That's a good definition, Nic, but that doesn't tell you which one is better to use for the community. As I said, I vote for "Hispanic", but only because it sounds a little more of a serious word.

Now I wonder, how do Brazilians qualify when they have to fill out those forms? ... oh those ridiculous forms.... 

saludos


----------



## Phryne

desipixie said:
			
		

> Yo coincido con Fernando en que si en EU (lugar donde yo también vivo), entienden por Latinos sólo a los latinoamericanos es sencillamente por falta de información, como también piensan que todos los "latinos" comen tacos y comida picante.
> Yo soy bastante purista y me iría por la etimología y origen de la palabra, entre otras cosas para empezar a aclarar malentendidos dentro de EU, donde, por demás, todas estas cateogrías pueden tener también un sentido discriminatorio marcado. Tal vez haciendo notar que italianos y franceses también tienen raíces latinas ayudaríamos a eliminar la carga peyorativa que puede tener el término en ciertas ocasiones.
> En fin, un tema polémico.
> Saludos,
> desipixie


 Estoy de acuerdo con vos, desipixie. Pero si una palabra Y significa X en un país, no hay tu tía. Las palabras son modos arbitrarios de llamar a las cosas, y si la acepción que los norteamericanos tienen de Latino o Hispano es un latinoamericano + español, y encima piensan que comemos tacos, arroz con frijoles/habichuelas, no hay mucha vuelta que darle. Yo no me peleo más con los molinos....  

saludos


----------



## robin104

thats interesting feedback. good to know that most people actually prefer hispanic on this forum than latino.
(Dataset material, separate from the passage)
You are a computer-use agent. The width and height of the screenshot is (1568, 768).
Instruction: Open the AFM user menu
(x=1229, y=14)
i was merely quoting from the reference that i read. 
(FYI: i am from india and always cringe when i have to check off the "asian" box in forms ).


----------



## funnydeal

Hi Venus

*Look at this thread*

There are a lot of posts regarding this topic


----------



## sonix

PLease, please, pleaseeeeee

What a lot of crap about race, latino, hispanic...
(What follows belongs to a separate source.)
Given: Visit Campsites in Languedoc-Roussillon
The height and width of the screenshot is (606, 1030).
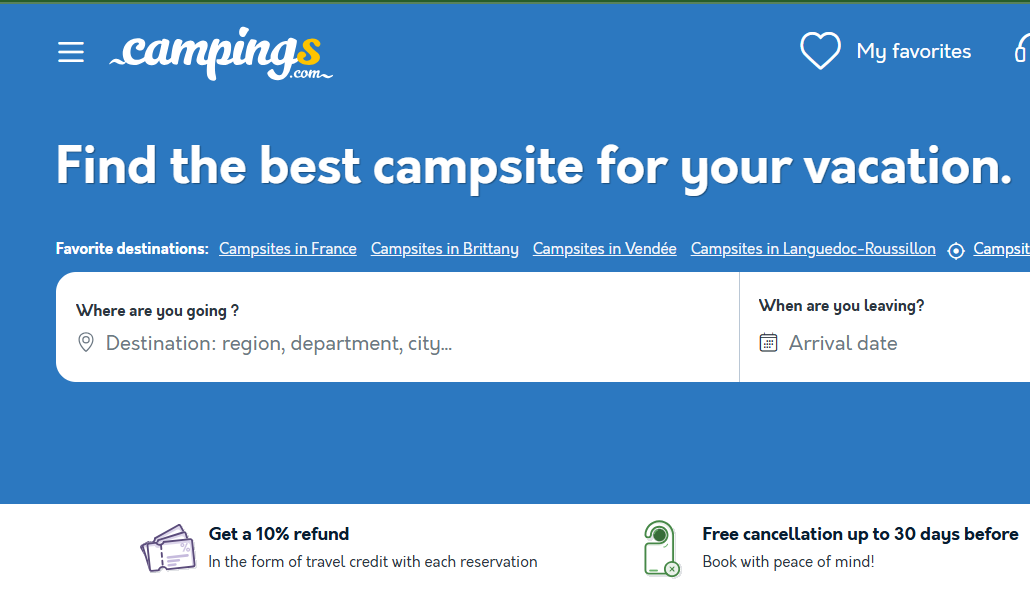Looking at the screenshot, I should click(813, 249).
Maybe if people just study history and geography appropriately in the wonderful USA, they wouldn't have problems in understanding that you CANNOT ask STUPID questions in official census like `are you hispanic?´ .
HISPANIC is a whole world, like ANGLOSAXON. It's like if in Europe we asked `are you anglosaxon? (which maybe we should)´, but we are not as stupid as to ask that, of course. 
Just for your information Spanish people are European white people, and they have always been (thanks to the Spanish there are white people in America, and mix raced (what USA people call Latinos - a mixture of white Spanish and native Indian people).
Maybe the USA census should just ask `which is your nationality?´ and leave the person to indicate his/her race. That would be the intelligent way to do it. But USA tends to be very racist against Latin Americans, and they WANT to know how many there are in their country.
Nowadays, of course, there are mix raced, black, and other races living in every country, including Spain, so obviously there are people born in Spain who are black, asian looking, mix raced, etc.
Please, USA neighbours of the world, stop asking silly questions in your papers, like `are you hispanic? ´. Just ask `country of origin´ and `in what race category do you include yourself? (if you really need to know!!)´.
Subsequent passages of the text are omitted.